Laurent Bihl then suggested setting up an exhibition on anticlerical caricature. But he poses a condition. “We do it in one of the halls and, in another, we leave a completely free space so that the students can caricature us.” Even in the aftermath of the Charlie Hebdo massacre, for his colleagues, “there was no question of it […] the satirical image in class is complex”, laments the man who is today a lecturer at the University of Paris-I-Panthéon-Sorbonne
“I have never experienced any training or support on the issue of secularism,” explains Martin*, another history and geography professor. Working in a high school in Bobigny (Seine-Saint-Denis) for 4 years, he remembers “the single, very smooth message without any substantive reflection” from the Ministry of National Education, the day of the minute of silence for Samuel Paty.
I am no more secular than a mathematics teacher.
Ludovic Sot, professor of history and geography in Sceaux (Yvelines)

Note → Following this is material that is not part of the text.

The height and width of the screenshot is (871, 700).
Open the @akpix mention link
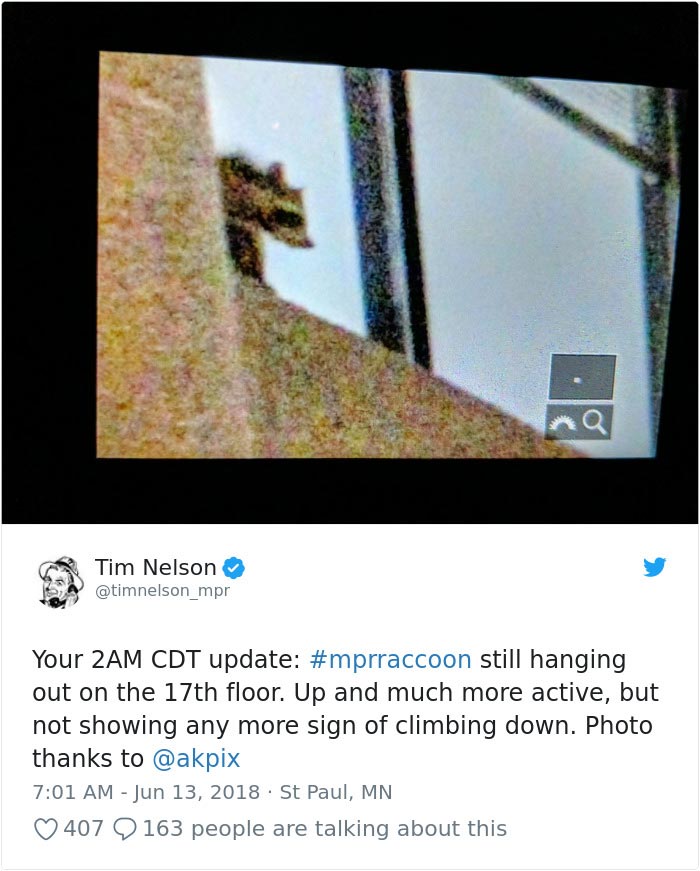pos(196,758)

At the other end of Île-de-France, the observation is repeated. When it exists, “teacher training is disappearing”, alert Ludovic Sot who has taught history and geography at the Marie-Curie high school in Sceaux (Yvelines) for 17 years. In his forty-five year career, he was able to observe the systematic injunction from the Ministry of Education to teachers to speak to students after each attack.

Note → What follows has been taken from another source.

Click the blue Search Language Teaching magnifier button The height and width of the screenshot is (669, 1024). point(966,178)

“This is not a bad thing, but I regret that this is the sole responsibility of those who teach my subject or philosophy […] I am no more secular than a mathematics teacher”, he continues. After the assassination of Samuel Paty, common time had to be dedicated by each teacher to a discussion with the students. “Some colleagues dodged it because they expected it to be up to us to do it.”
But for Ludovic Sot no evolution is possible without “the need to support young teachers on an ongoing basis. Other than with two hours of training at the end of a day of classes.”
At the time of the Charlie Hebdo attacks, only one specific introduction to satirical images existed for teachers. Taught by Laurent Bihl and another professor, it has since been deleted. “Everyone is free to use the caricature or not and if there is a deviation, it is the responsibility of the teacher,” observes the lecturer. “It’s extremely serious because everything rests on his shoulders and can therefore lead to self-censorship.”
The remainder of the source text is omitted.